> [Your instructions]: Rewrite the rows from the start of the records through the line containing "click(x=11, y=44)", changing "screenshot" to "screen capture" and keeping everything else the same. Omit the pictures from your output.

Saved entries
----------------------------------------

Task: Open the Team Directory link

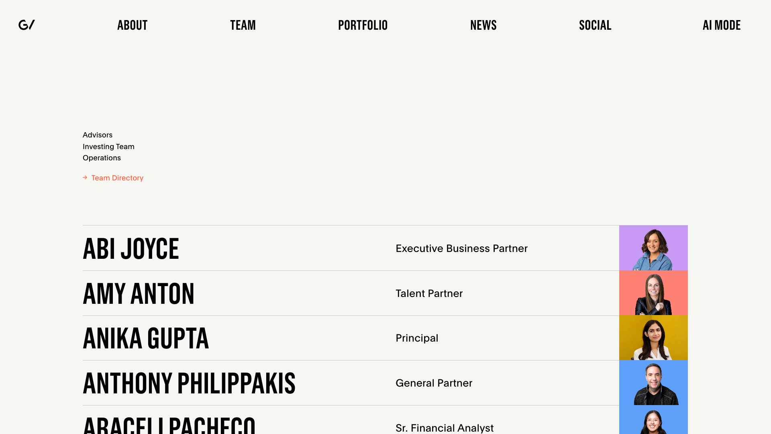Action: [117, 178]
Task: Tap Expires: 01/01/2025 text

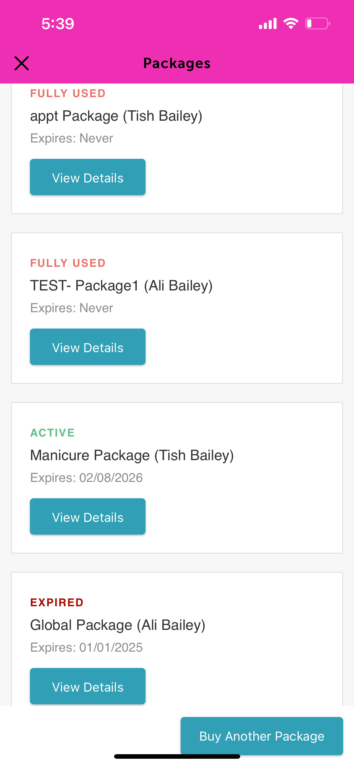Action: click(87, 647)
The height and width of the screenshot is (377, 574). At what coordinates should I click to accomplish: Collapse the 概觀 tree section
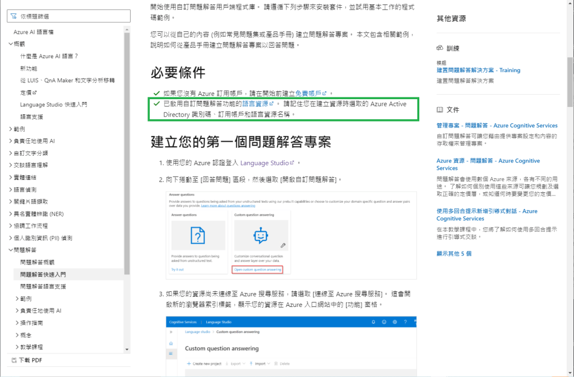click(x=11, y=44)
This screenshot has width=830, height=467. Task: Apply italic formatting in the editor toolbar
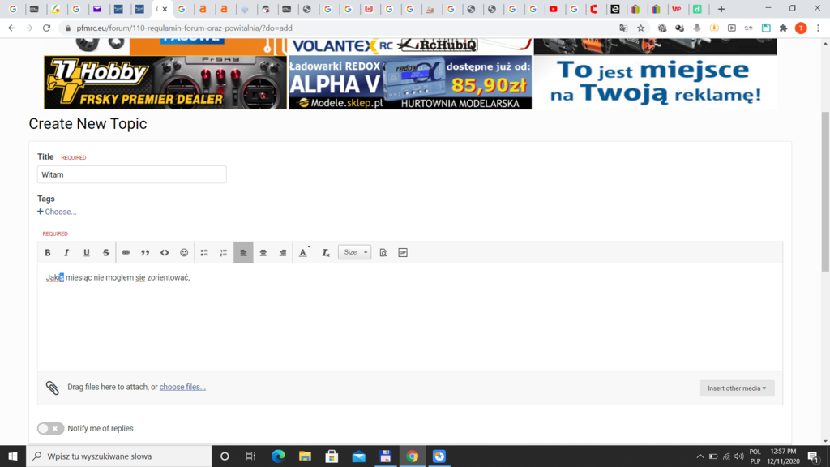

----------------------------------------

> [Answer to the exercise]:
Task: Open the Team Directory link

Action: [117, 178]
Task: Tap Expires: 01/01/2025 text

Action: click(87, 647)
The height and width of the screen capture is (377, 574). At what coordinates should I click to accomplish: Collapse the 概觀 tree section
click(x=11, y=44)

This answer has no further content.